→ WORK ORDER:
Your answer must be the full listing below, repeated exactly.

→ MATERIAL PROVIDED:

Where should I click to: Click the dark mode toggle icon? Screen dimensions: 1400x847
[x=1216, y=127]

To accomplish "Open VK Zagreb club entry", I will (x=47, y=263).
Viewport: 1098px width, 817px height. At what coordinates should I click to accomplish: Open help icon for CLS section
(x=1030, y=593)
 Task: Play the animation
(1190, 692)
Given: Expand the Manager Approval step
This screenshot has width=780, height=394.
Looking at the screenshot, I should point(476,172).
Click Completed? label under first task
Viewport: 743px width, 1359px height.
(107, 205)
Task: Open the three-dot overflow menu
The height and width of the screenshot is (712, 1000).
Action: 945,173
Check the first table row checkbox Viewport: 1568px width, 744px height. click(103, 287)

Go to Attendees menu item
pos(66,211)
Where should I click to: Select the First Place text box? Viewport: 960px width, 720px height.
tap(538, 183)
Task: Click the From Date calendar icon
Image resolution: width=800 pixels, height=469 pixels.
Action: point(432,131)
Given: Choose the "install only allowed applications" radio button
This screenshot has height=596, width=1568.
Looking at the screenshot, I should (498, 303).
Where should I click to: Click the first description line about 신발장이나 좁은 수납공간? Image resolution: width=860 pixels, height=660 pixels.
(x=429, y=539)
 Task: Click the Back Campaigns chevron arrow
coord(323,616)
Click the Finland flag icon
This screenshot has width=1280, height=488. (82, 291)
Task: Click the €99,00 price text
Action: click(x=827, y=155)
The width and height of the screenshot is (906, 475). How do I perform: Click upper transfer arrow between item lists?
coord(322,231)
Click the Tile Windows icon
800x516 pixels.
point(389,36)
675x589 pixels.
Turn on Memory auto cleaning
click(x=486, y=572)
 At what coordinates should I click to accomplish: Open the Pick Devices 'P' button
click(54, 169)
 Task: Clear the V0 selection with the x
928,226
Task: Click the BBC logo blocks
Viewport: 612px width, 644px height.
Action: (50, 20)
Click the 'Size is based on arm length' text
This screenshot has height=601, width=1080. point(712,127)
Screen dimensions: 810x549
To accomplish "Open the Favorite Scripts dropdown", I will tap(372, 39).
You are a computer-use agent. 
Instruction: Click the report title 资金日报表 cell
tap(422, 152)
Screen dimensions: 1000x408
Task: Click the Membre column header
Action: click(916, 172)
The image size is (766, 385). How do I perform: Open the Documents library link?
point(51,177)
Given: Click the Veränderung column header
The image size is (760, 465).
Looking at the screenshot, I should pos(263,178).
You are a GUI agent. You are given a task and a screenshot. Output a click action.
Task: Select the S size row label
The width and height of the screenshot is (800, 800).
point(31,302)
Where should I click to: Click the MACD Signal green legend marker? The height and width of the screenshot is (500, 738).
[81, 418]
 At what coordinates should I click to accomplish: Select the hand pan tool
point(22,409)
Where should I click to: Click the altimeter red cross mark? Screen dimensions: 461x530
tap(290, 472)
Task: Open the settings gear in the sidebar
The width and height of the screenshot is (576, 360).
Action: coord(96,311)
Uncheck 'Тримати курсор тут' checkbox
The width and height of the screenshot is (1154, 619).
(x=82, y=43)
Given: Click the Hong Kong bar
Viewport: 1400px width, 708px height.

→ ANSWER AREA:
Where should I click to: Click the dark mode toggle icon? Screen dimensions: 1400x847
[x=1216, y=127]

To accomplish "Open VK Zagreb club entry", I will (x=47, y=263).
Viewport: 1098px width, 817px height. At what coordinates should I click to accomplish: Open help icon for CLS section
(x=1030, y=593)
 Task: Play the animation
(1190, 692)
Given: Expand the Manager Approval step
This screenshot has width=780, height=394.
Looking at the screenshot, I should point(476,172).
Click Completed? label under first task
Viewport: 743px width, 1359px height.
(107, 205)
Task: Open the three-dot overflow menu
The height and width of the screenshot is (712, 1000).
Action: 945,173
Check the first table row checkbox Viewport: 1568px width, 744px height. click(103, 287)

Go to Attendees menu item
pos(66,211)
Where should I click to: Select the First Place text box? Viewport: 960px width, 720px height.
tap(538, 183)
Task: Click the From Date calendar icon
Image resolution: width=800 pixels, height=469 pixels.
Action: point(432,131)
Given: Choose the "install only allowed applications" radio button
This screenshot has height=596, width=1568.
Looking at the screenshot, I should (498, 303).
Where should I click to: Click the first description line about 신발장이나 좁은 수납공간? Image resolution: width=860 pixels, height=660 pixels.
(x=429, y=539)
 Task: Click the Back Campaigns chevron arrow
coord(323,616)
Click the Finland flag icon
This screenshot has width=1280, height=488. (82, 291)
Task: Click the €99,00 price text
Action: click(x=827, y=155)
The width and height of the screenshot is (906, 475). How do I perform: Click upper transfer arrow between item lists?
coord(322,231)
Click the Tile Windows icon
800x516 pixels.
point(389,36)
675x589 pixels.
Turn on Memory auto cleaning
click(x=486, y=572)
 At what coordinates should I click to accomplish: Open the Pick Devices 'P' button
click(54, 169)
 Task: Clear the V0 selection with the x
928,226
Task: Click the BBC logo blocks
Viewport: 612px width, 644px height.
Action: (50, 20)
Click the 'Size is based on arm length' text
This screenshot has height=601, width=1080. point(712,127)
Screen dimensions: 810x549
To accomplish "Open the Favorite Scripts dropdown", I will tap(372, 39).
You are a computer-use agent. 
Instruction: Click the report title 资金日报表 cell
tap(422, 152)
Screen dimensions: 1000x408
Task: Click the Membre column header
Action: click(916, 172)
The image size is (766, 385). How do I perform: Open the Documents library link?
point(51,177)
Given: Click the Veränderung column header
The image size is (760, 465).
Looking at the screenshot, I should pos(263,178).
You are a GUI agent. You are given a task and a screenshot. Output a click action.
Task: Select the S size row label
The width and height of the screenshot is (800, 800).
point(31,302)
Where should I click to: Click the MACD Signal green legend marker? The height and width of the screenshot is (500, 738).
[81, 418]
 At what coordinates should I click to accomplish: Select the hand pan tool
point(22,409)
Where should I click to: Click the altimeter red cross mark? Screen dimensions: 461x530
tap(290, 472)
Task: Open the settings gear in the sidebar
The width and height of the screenshot is (576, 360).
Action: coord(96,311)
Uncheck 'Тримати курсор тут' checkbox
The width and height of the screenshot is (1154, 619).
(x=82, y=43)
Given: Click the Hong Kong bar
Viewport: 1400px width, 708px height.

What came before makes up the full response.